Re: RFC 2047 and gatewaying


Charles Lindsey <chl(_at_)clw(_dot_)cs(_dot_)man(_dot_)ac(_dot_)uk> writes:

6. MIME is a set of protocols defined for the Email world, as is
explicitly stated in RFC 2045. Officially speaking, there is no such
thing as MIME within Netnews (which accounts for its extremely poor
uptake within Usenet).


I doubt this.  I believe that the slow uptake of MIME within Usenet is due
to other issues entirely, primarily that many news servers have had to
block attachments of any kind because of space constraints and abuse and
MIME makes it easier for people to attach documents, and even more because
of some horrible misuse of multipart/alternative back in the early days.

I really don't think the lack of official standardization for Usenet had
anything to do with it, and I believe that if you look, you'll find that
many, if not most, Usenet messages have Content-Type and MIME-Version
headers.  I don't think that's extremely poor uptake.

There continues to be a somewhat irrational bias against any sort of MIME
multipart since (largely due to multipart/alternative) they're considered
synonymous on Usenet with massive, unnecessary bloat that looks horrible
in news readers, even though most news readers cope fine now.

There were also some secondary problems with quoted-printable encoding and
clients that were too aggressive about going to an encoding rather than
just figuring out the right charset tag to use, since quoted-printable
pretty much destroys source code excerpts for a client that doesn't know
how to decode it.  Technical mailing lists have had this same problem.

9. In fact, there are only two places where MIME in Netnews will differ
from MIME in Email.
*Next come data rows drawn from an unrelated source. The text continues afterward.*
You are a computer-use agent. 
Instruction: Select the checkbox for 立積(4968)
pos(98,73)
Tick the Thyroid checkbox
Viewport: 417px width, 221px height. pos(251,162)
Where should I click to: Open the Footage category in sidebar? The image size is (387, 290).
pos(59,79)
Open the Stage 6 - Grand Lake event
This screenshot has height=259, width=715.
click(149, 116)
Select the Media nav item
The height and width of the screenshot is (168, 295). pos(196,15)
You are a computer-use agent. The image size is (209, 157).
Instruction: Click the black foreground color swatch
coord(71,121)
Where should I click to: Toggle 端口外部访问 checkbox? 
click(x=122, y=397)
One is in allowing full UTF-8 within quoted-strings
within parameters in the Content-* headers (and probably in comments
within those headers too).


I think this is a really unfortunate decision to try to push.  There are
already two encoding methods in widespread use for parameters in MIME
headers, namely the correct RFC 2231 encoding and the incorrect but widely
used and understood mangling of RFC 2047.  Adding yet a third encoding
that, on top of everything else, is unlabelled really isn't doing anyone
any favors.

It is already the case that 2.5% [1] of Usenet articles use raw
Non-ASCII characters in their headers. I have not heard of any damage or
chaos arising from gateways that cannot cope.
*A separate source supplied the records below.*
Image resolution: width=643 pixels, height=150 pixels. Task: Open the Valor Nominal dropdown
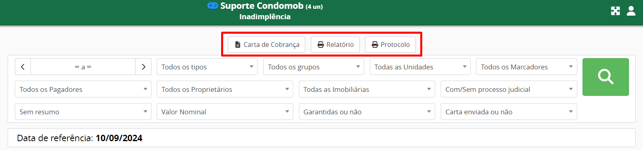click(225, 112)
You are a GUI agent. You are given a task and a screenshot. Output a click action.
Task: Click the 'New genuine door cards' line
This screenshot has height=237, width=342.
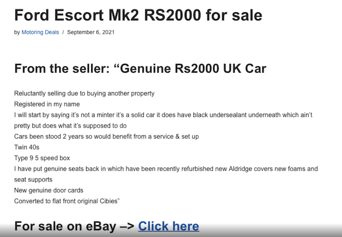(49, 190)
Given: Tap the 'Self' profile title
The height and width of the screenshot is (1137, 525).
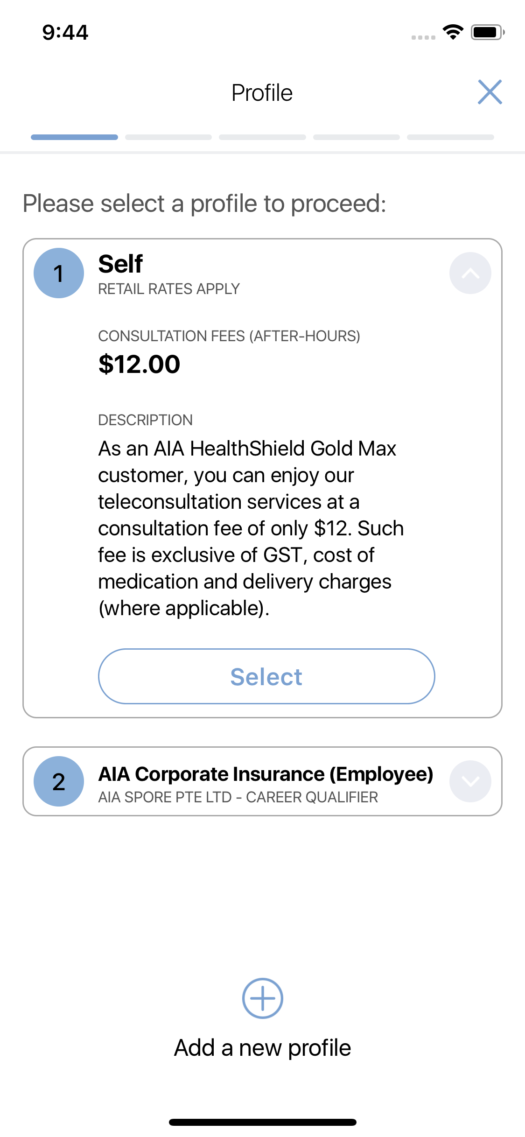Looking at the screenshot, I should point(120,264).
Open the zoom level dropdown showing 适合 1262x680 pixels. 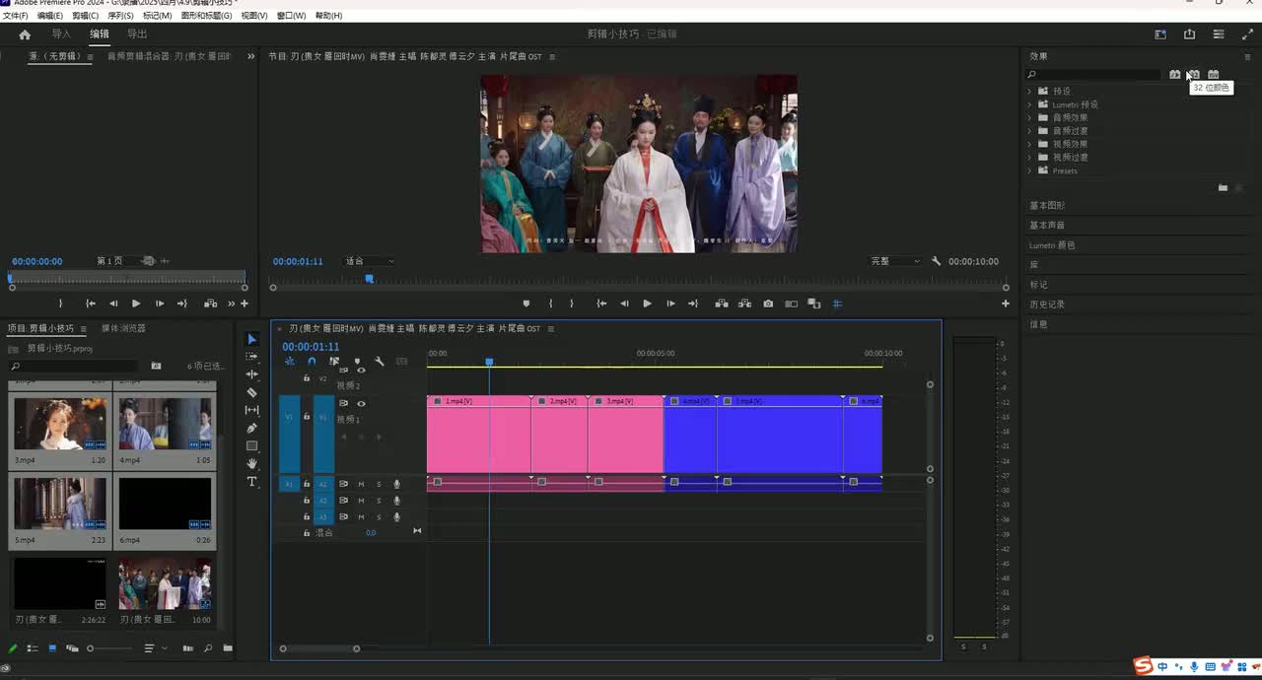pyautogui.click(x=369, y=261)
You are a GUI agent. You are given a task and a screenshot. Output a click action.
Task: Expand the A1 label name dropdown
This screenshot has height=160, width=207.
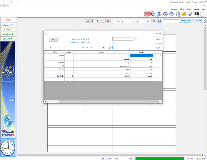pos(137,21)
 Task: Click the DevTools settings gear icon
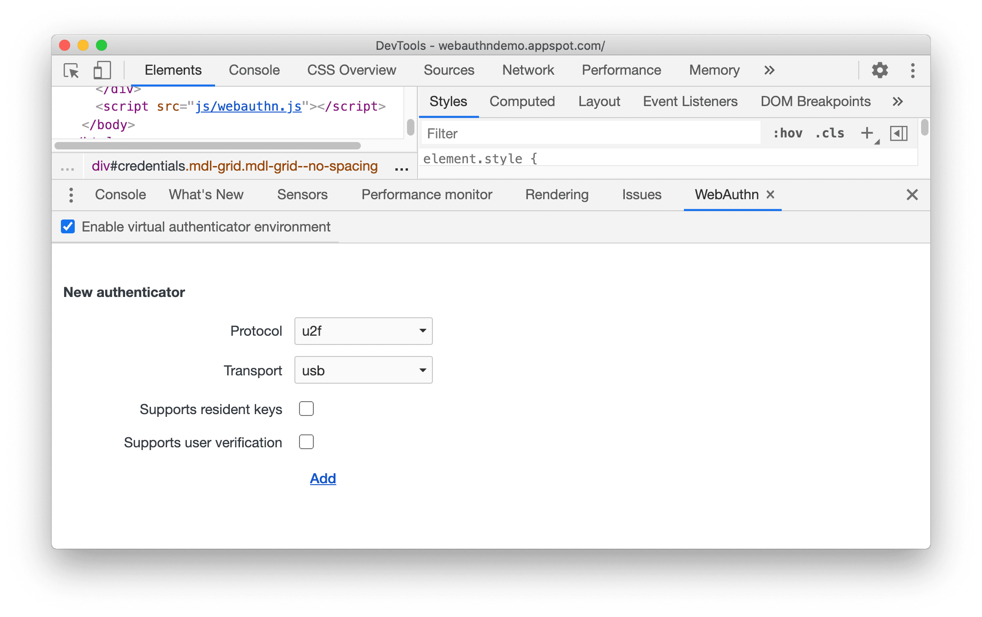[880, 69]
Gateways pretty much universally pass those characters into e-mail
unencoded, which for the most part works because nearly all widely used
encodings avoid the no-man's-land of unassigned ISO 8859-1 codes that are
mangled by sendmail.  UTF-8 does not.

However, I think one key point that you're missing is that the arrival of
those messages at a destination mailbox without any changes made to the
bytes contained in the message isn't success in and of itself.  Those
bytes also have to be *interpreted* correctly.  As long as they're not
correctly interpreted by the end-user's mail client, the communication has
failed.

I daresay that you're likely not seeing Korean characters in all those
8-bit e-mail messages that you receive, indicating that the encoding that
those messages are using is failing to actually communicate.  The fact
that you received the raw bytes as they were sent is really rather
uninteresting by comparison.  And the reason why you're not seeing Korean
characters is that your client doesn't have enough information to know
what character set to use, since the Korean spam is, pretty much without
exception, unlabelled 8-bit content.

-- 
Russ Allbery (rra(_at_)stanford(_dot_)edu)             
<http://www.eyrie.org/~eagle/>